Wrecking Social Security

Investing in the stock market is a mug’s game. My father, a Ph.D. psychologist intent on getting a better return on investments for my college education, lost his entire savings in the stock market by betting on stock that became worthless. Twice. With Wall Street, amateur investors find themselves pitted against professionals who study the market every day of their lives. You can get lucky and win, or you can pay (often handsomely) for someone to manage your portfolio for you. But the risk is considerable that your returns, including expenses, will not match inflation.

This, in essence, is why President Bush’s Social Security privatization plan is such a cruel hoax. When Dubya says that ordinary investors, under his plan, would come out better than they currently do with the Social Security trust fund—which is invested in safe, nonmarket government securities, and don’t forget to deduct the 3 percent Bush’s plan would take for the government off the top—what he means is that people with the time and/or resources to master the market are likely to do just fine. But somebody’s got to lose in this game, and more than likely it will be precisely the classes of people who most need the cushion of Social Security—the poor and middle class after their working years, the disabled, and the orphaned.

This is without even considering the overall economic impact of the switch to a partial privatization plan—now estimated, in one of those numbers too large to mean anything but sure to grow further, at about $2 trillion. If you’re counting, that’s $2,000,000,000,000 that the federal treasury currently doesn’t have, a degree of fiscal recklessness that can only be considered stunning. And for what? This scheme exists for one reason: to enable Wall Street to get its greasy hands on an enormous pool of government money that for 70 years it has been unable to touch.

How do we know this is the motivation? Essentially, by process of elimination. It’s not because (spin notwithstanding) it’s a good idea for workers. It’s not because anyone is demanding it; a CNN/USA Today/Gallup poll showed an amazing 75 percent of poor and middle-class workers opposed Bush’s plan, with a bare 49 percent approval among the wealthy. And it’s not because Social Security is in some sort of alarming crisis for which there is no other fix.

There is no crisis—weapons of mass destruction, anyone?—and to the extent the Social Security system needs tweaking, there are plenty of other less severe, more prudent solutions. The current cap on earnings above which Social Security is not taxed could be raised from, say, $90,000 a year to $140,000. Congress could be forced to return the enormous amount of money it has “borrowed” from the Social Security trust fund over the years. The plan could stop paying benefits to the wealthy. The government could invest the trust money differently. The current Social Security tax of 6.2 percent on workers (with a matching employer contribution) could be raised. Heck, if the problem is the bulge in benefits represented by baby boomers, pay for it by bringing more people into the workforce—namely, the millions of undocumented aliens now working in a shadow economy.

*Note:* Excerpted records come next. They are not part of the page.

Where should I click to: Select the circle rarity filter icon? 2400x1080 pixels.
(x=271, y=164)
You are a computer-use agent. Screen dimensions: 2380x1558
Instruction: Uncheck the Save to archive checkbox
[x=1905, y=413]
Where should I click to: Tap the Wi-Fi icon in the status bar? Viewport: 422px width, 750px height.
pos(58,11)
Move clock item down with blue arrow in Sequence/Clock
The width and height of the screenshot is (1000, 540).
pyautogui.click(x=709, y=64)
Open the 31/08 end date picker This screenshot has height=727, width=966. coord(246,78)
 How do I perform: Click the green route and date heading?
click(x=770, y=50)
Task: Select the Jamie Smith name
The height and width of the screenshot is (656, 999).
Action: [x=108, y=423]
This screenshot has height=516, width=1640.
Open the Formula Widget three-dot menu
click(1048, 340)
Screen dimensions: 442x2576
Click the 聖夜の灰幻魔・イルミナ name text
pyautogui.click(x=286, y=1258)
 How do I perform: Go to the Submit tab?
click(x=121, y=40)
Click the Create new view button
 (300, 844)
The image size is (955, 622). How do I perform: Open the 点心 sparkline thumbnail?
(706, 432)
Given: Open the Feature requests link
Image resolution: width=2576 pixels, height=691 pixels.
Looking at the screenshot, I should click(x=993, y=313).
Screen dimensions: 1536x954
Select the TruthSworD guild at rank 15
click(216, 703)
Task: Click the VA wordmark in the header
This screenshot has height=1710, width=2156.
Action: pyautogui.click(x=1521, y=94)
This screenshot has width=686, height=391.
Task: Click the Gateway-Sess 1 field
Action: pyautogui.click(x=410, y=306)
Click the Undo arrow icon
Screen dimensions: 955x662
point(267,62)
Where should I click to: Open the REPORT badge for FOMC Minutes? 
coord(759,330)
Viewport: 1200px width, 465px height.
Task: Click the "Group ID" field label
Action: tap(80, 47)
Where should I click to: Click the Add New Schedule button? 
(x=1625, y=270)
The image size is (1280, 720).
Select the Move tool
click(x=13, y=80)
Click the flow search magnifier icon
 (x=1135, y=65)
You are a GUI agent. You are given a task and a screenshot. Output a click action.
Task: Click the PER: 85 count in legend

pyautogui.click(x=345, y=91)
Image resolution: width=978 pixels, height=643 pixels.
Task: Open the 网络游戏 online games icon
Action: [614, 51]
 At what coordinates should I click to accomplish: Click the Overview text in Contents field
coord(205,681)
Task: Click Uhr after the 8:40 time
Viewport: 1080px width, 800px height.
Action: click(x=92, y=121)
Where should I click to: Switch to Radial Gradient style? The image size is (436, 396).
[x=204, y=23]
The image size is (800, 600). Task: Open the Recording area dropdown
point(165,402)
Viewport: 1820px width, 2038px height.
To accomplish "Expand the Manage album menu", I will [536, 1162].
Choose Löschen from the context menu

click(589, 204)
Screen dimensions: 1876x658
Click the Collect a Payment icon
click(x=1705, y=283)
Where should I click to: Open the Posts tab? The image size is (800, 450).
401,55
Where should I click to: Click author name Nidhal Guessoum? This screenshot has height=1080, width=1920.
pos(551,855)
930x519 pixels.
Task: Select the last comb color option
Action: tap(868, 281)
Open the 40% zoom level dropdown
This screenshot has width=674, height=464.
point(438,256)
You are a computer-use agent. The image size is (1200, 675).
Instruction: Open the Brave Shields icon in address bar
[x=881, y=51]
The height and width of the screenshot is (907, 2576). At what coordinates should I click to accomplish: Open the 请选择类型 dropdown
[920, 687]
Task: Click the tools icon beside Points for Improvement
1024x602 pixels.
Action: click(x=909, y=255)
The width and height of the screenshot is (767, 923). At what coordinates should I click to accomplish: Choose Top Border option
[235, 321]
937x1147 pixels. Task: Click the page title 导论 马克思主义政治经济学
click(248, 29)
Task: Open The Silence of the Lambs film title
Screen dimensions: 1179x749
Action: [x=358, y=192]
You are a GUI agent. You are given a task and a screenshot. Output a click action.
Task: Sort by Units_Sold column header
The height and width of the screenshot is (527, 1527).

Extreme? Not nearly as extreme as what Bush is proposing. And we already know from other countries’ experiences that this won’t work. In the closest models, Argentina and Bolivia, the high cost of adopting the program, combined with a crushing existing foreign debt, led to the collapse of their economies and changes in government. In Chile, the model program Bush often cites, workers who opted for private accounts earned only one-third to one-half as much as fellow workers who stayed in the traditional government plan. In Britain, the partial privatization scheme led to a rash of unscrupulous brokers taking advantage of and scamming poorly informed investors. In all these cases, large numbers of people were left without enough to retire on.

In all these cases, the bottom line is that people who once had a safety net no longer do. This is what the Republicans want: to take away an annuity program that they see as an entitlement and redirect the money into the pockets of the owning class—the class that owns a lot. Democrats have to stop playing defense on this. It’s not enough to whine that this will increase the federal deficit or reserve judgment because they haven’t seen the details (i.e., the bad news, like benefit cuts), which the Republicans continue to hide. Social Security goes to the core of who we are as a society. Are we a people who believe in making sure our country’s wealth extends to ensuring a minimum standard of living for all, including the elderly and disabled? Or would we rather hang them—eventually, ourselves—out to dry in favor of another quick buck for the rich? It’s Congress’ choice. And if you don’t like the choices being considered, it’s time to start making some noise.